Louisiana's Coastal Marshes are Melting Away

Drowning the delta.

Five million ducks and a million geese come down to the Louisiana coast for the winter. They finish their molt into breeding plumage, choose mates, and, with a little luck, lay down some of the fat they'll need for spring migration and nesting. You could say that the foundation of next year's fall flight in the Mississippi Flyway rests on the bottomless black ooze of Louisiana's coastal marshes.


Which is one of the reasons waterfowl biologists and other conservationists are worried. The marshes are disappearing at the rate of more than 25 square miles a year. "We're on the verge of seeing an ecosystem collapse," says Phil Bowman, assistant secretary of the Office of Wildlife for the Louisiana Department of Wildlife and Fisheries. According to Bowman, Louisiana could lose 1,000 square miles of marsh in the next 50 years.


The Mississippi River has been adding land to Louisiana for millions of years. The result is more than 6,000 square miles of marshes from the eastern edge of the river's deltas to the low-lying Chenier Plains farther west.

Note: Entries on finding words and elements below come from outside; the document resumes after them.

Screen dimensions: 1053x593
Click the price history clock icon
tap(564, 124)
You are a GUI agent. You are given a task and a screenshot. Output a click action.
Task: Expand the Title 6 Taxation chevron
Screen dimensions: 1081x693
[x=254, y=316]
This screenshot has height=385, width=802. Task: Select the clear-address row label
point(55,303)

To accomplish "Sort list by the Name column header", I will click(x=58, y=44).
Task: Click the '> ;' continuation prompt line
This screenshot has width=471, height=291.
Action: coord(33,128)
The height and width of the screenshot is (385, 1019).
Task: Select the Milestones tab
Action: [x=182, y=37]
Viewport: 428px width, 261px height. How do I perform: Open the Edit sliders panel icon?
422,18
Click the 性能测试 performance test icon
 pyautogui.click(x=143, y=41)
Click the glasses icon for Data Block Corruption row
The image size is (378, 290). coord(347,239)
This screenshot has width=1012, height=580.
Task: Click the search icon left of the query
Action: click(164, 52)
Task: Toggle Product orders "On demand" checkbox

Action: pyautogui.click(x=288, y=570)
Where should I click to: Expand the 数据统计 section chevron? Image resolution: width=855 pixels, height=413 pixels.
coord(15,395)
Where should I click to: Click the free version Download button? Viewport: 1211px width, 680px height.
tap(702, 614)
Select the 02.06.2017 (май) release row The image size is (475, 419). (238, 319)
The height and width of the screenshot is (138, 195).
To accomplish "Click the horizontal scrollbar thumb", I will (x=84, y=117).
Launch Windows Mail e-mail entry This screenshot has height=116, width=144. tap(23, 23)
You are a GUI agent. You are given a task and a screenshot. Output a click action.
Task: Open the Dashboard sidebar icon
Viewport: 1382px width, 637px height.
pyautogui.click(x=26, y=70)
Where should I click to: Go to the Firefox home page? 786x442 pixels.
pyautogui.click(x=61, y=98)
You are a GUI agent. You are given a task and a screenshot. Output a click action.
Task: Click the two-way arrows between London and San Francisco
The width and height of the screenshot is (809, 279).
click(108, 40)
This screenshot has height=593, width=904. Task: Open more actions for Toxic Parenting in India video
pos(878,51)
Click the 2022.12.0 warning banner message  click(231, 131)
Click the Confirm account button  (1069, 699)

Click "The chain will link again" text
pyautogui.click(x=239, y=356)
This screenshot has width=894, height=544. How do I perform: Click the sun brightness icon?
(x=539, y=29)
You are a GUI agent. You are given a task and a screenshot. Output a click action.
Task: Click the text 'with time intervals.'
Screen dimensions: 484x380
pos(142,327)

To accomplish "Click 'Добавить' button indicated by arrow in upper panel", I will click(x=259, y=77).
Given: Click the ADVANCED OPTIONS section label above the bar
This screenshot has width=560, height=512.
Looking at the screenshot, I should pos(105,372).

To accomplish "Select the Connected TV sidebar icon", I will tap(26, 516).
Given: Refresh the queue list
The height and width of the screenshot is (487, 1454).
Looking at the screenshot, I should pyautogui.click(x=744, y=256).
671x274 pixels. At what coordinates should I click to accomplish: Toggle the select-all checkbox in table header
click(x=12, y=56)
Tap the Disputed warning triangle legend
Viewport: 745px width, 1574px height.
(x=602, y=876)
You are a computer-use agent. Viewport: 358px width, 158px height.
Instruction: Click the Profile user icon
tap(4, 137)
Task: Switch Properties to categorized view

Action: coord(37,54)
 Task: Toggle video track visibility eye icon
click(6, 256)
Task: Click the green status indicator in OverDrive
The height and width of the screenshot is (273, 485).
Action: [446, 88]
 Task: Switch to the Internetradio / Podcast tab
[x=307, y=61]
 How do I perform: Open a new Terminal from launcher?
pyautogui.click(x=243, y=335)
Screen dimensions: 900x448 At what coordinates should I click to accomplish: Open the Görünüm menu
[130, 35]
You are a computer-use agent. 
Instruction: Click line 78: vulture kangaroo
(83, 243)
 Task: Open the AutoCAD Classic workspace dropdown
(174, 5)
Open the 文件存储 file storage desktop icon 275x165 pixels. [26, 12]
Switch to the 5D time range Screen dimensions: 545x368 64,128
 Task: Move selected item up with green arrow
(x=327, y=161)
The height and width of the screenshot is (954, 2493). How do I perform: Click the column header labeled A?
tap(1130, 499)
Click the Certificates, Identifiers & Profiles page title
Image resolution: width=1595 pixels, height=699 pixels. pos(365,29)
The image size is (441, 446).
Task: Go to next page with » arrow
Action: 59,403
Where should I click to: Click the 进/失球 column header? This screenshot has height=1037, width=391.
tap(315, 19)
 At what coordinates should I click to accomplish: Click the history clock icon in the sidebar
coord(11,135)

Forty percent of all the coastal marsh in the United States is here.

The highest ground in this wetland wilderness may be 10 feet above the water; most of it is a tangle of grass, sedge, and other plants rooted in the flooded muck left by the river. The Mississippi's normal flow is more than four million gallons per second. As a result, many of Louisiana's coastal marshes are freshwater systems, supporting a huge variety of plants and animals. Marshes closer to the sea turn brackish and then salty. These saltwater environments are harsher, but they still support a dense community of living things. The vegetation and invertebrates in and around these marshes are a smorgasbord for waterfowl. Huge rafts of lesser scaup feed on invertebrates in the shallow open water of the Gulf itself. The freshwater components of the marsh system support flocks of gadwall and teal along with significant numbers of wigeon, pintails, and mallards. This is the stronghold of the mottled duck--sixty percent of all the mottled ducks in North America depend on the marshes of the Louisiana coast.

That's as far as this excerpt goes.